[Data in this exercise — start]
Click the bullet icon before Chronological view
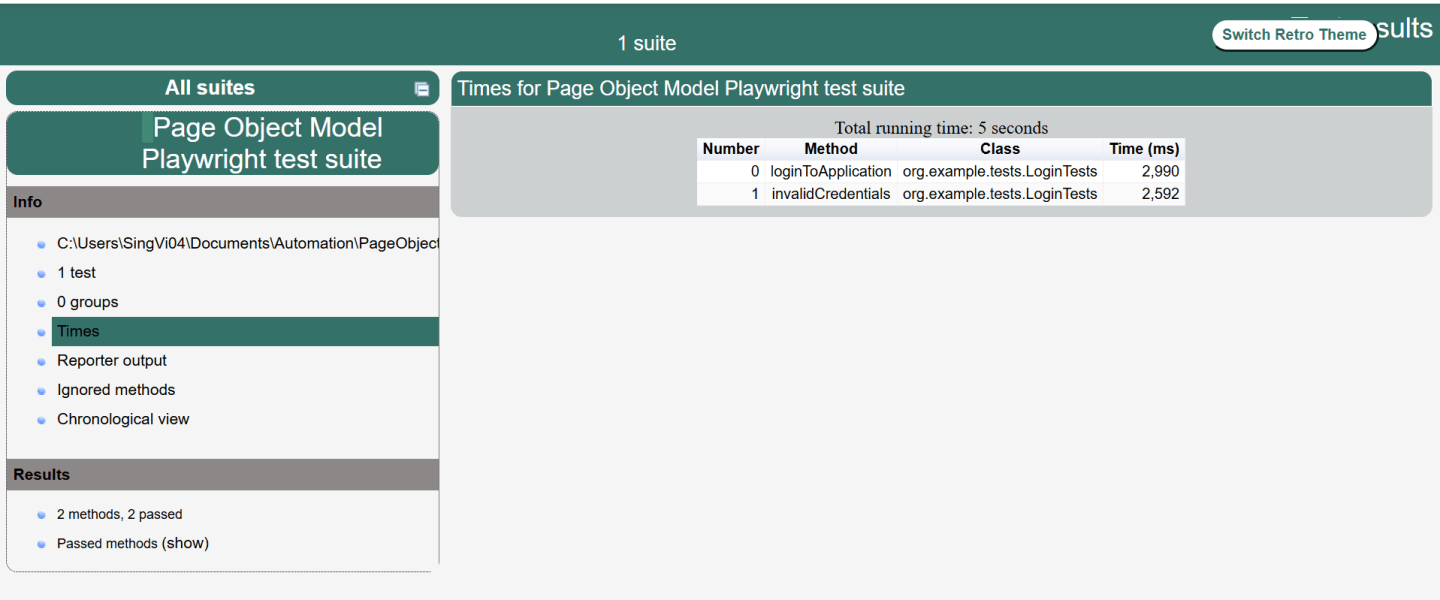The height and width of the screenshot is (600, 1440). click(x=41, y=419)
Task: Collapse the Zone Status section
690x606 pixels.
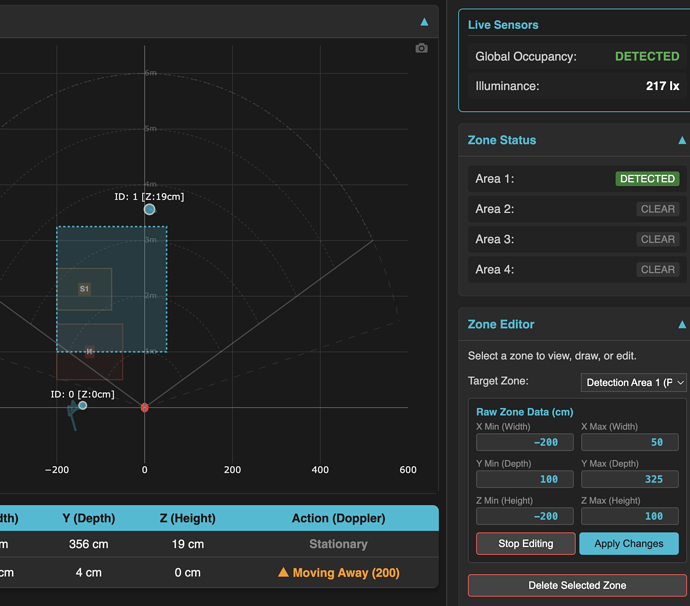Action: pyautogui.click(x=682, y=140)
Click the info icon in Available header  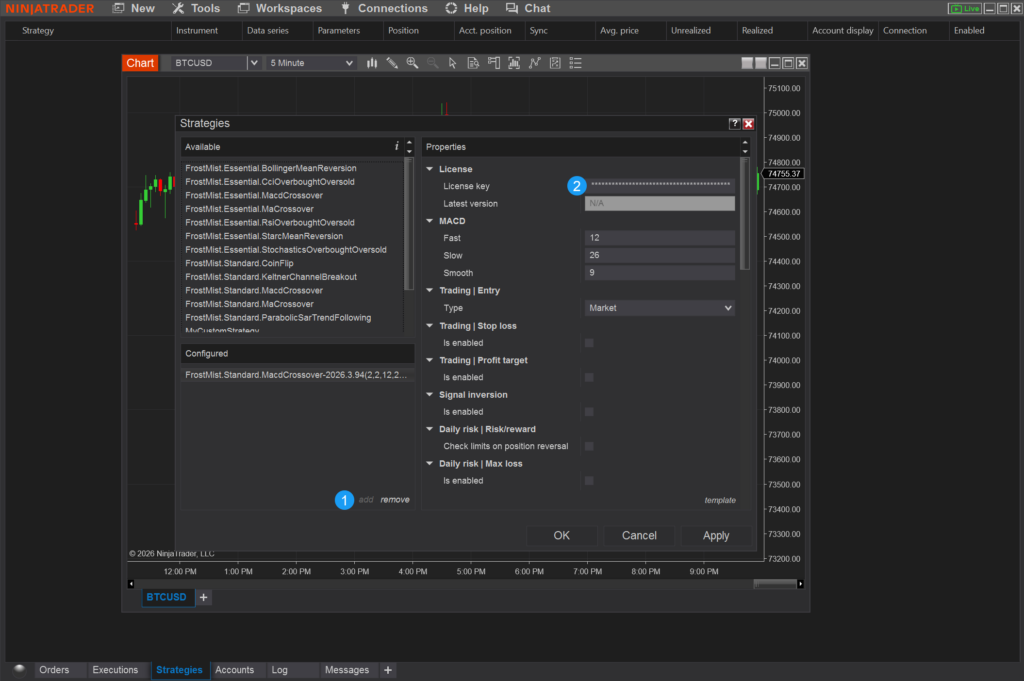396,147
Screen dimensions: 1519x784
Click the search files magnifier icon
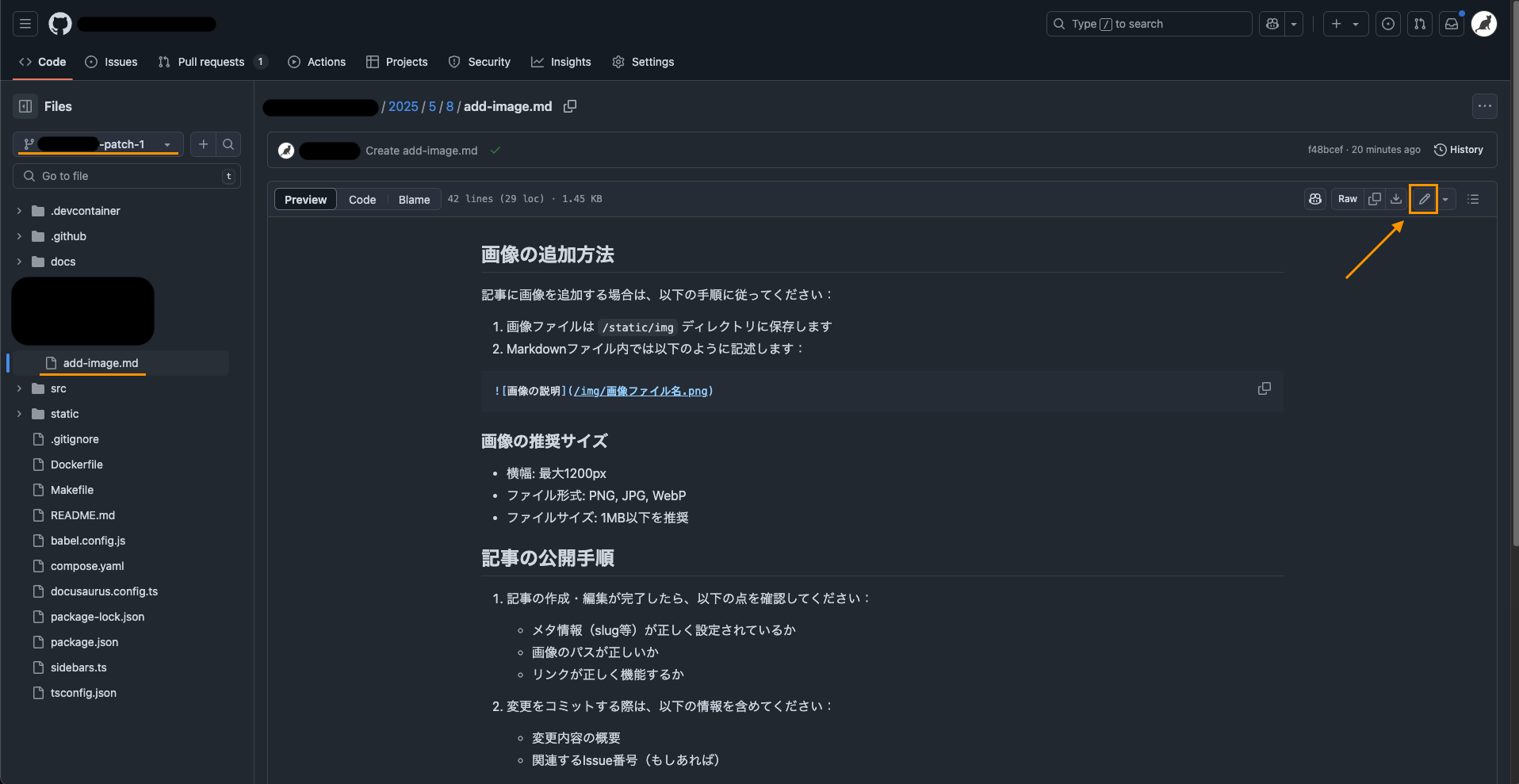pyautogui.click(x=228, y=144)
[Data in this exercise — finish]
■ Exercise requirements
Your copy must begin at the line containing "Screen dimensions: 1519x784" and end at the last line of the material above. Reproduce each line exactly, but not the pictures.

■ Output for this task
Screen dimensions: 1519x784
Click the search files magnifier icon
pyautogui.click(x=228, y=144)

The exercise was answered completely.